For more on woke, see:

  • Nathan J Robinson: [03-17] Time to End the Use of "Woke" as a Pejorative: Starts with a bit of interview between Briahna Gray and Bethany Mandel ("the editor of a series of right-wing children's books"), where the latter couldn't define "woke," then follows that up with various other clueless right-wing definitions of "woke." The advice is to the right, but they're unlikely to take it.

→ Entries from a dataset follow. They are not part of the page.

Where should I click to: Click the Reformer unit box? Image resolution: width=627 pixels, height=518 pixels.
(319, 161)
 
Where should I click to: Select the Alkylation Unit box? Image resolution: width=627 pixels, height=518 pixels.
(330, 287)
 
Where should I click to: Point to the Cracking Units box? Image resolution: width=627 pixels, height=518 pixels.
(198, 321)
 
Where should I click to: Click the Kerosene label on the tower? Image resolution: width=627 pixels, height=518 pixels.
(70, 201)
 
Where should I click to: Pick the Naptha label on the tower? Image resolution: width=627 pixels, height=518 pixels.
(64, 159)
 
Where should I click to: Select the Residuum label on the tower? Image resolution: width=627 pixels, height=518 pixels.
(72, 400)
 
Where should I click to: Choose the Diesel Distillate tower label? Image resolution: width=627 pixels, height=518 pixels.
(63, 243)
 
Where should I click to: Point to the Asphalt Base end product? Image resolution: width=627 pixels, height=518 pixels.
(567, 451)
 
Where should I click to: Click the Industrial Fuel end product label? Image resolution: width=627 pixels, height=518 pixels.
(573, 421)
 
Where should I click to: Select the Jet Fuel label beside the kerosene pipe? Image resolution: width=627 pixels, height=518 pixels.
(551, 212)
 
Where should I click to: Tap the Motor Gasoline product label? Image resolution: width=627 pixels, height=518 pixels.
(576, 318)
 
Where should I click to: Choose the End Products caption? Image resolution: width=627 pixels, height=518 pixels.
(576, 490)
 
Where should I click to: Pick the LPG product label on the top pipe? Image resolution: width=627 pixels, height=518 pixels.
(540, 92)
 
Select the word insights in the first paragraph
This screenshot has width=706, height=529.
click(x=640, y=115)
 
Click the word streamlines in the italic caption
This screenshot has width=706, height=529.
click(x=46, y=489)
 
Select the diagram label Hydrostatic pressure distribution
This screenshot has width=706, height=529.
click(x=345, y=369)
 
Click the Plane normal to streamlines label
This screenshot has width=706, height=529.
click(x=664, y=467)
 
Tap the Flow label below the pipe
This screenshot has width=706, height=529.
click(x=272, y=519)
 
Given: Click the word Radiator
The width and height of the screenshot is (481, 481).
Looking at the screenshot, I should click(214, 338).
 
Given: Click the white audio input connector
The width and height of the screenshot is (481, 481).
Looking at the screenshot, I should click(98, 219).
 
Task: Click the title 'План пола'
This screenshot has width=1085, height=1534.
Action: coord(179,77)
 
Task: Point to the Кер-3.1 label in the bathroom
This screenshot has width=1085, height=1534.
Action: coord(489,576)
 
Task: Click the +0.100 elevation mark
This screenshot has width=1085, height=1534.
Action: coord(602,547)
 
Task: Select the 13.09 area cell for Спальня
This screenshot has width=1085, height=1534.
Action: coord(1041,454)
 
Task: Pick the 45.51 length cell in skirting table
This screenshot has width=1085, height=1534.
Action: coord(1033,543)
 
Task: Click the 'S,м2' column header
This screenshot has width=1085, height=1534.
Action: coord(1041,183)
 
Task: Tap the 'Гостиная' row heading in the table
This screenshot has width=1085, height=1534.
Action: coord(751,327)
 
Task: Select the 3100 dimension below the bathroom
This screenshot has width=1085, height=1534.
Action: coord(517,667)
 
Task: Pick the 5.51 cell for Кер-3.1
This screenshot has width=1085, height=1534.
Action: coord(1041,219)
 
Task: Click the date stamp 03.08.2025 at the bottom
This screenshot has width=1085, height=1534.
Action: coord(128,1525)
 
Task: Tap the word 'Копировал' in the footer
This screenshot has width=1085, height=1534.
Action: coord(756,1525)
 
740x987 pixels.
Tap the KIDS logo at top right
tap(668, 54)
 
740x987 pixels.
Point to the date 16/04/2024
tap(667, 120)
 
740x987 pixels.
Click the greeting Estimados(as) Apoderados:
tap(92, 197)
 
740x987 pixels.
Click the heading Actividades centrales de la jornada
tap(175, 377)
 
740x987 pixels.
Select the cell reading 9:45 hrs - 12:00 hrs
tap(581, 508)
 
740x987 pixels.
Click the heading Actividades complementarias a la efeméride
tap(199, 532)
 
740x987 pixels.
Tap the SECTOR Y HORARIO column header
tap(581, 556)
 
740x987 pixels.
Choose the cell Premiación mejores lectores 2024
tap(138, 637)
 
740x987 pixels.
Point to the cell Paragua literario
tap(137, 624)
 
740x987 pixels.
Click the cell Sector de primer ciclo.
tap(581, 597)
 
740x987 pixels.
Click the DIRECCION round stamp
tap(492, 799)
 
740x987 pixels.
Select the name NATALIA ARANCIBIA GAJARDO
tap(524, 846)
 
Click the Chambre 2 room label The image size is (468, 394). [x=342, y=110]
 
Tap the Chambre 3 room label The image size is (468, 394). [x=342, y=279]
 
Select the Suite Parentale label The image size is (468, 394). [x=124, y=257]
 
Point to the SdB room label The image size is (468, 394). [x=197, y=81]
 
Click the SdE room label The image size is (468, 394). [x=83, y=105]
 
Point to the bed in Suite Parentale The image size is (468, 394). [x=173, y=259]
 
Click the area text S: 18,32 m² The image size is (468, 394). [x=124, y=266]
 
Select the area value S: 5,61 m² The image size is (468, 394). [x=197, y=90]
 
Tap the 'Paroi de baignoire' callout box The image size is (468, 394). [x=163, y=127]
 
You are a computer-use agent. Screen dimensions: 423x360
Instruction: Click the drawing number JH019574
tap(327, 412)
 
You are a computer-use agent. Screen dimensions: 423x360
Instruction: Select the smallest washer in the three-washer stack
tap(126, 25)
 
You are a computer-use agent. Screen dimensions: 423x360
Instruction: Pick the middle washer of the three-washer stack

Whizy Kim: [03-17] Prices at the supermarket keep rising. So do corporate profits. "Is it really inflation? Or something else?" Every sector of industry has been concentrating for years, but were restrained from raising prices because no one wants to look too greedy (except to stockholders). However, once word got out that we were in for a round of inflation, companies moved fast to reap their monopoly gains, a self-fulfilling prophecy. At least that's what I see happening, and that's most the consistent explanation for profits increasing along with prices. Of course, rising prices also mean costs, but big monopoly retailers have more leverage to cap their costs.

Mike Konczal: [03-17] A Better AEI Graphic of Inflation Over the Past 20 Years.

Nathan J Robinson: [03-20] The French Understand That Work Sucks: French president Macron is trying to push through a bill that raises the retirement age from 62 to 64, and it's very unpopular. It's worth remembering that you don't have to stop working when you retire, but you do gain the freedom to work as you want, without having to work for a living, and without having to work under someone else's control.

Dylan Scott: [03-17] Medicare is being privatized right before our eyes: "The enormous success of Medicare Advantage -- and the potential risks -- explained." The program costs more than regular Medicare, and delivers less. Why is enrollment growing? For one thing, the extra costs are largely hidden from the public. The advantage is that while the plans are more restrictive, they often offer relief from the co-payments and limits built into Medicare (supplemental insurance can eliminate those, but costs quite a bit extra).

Ian Ward: [03-19] The fringe group that broke the GOP's brain -- and helped the party win elections: Interview about the John Birch Society with Matthew Dallek, author of Birchers: How the John Birch Society Radicalized the Far Right.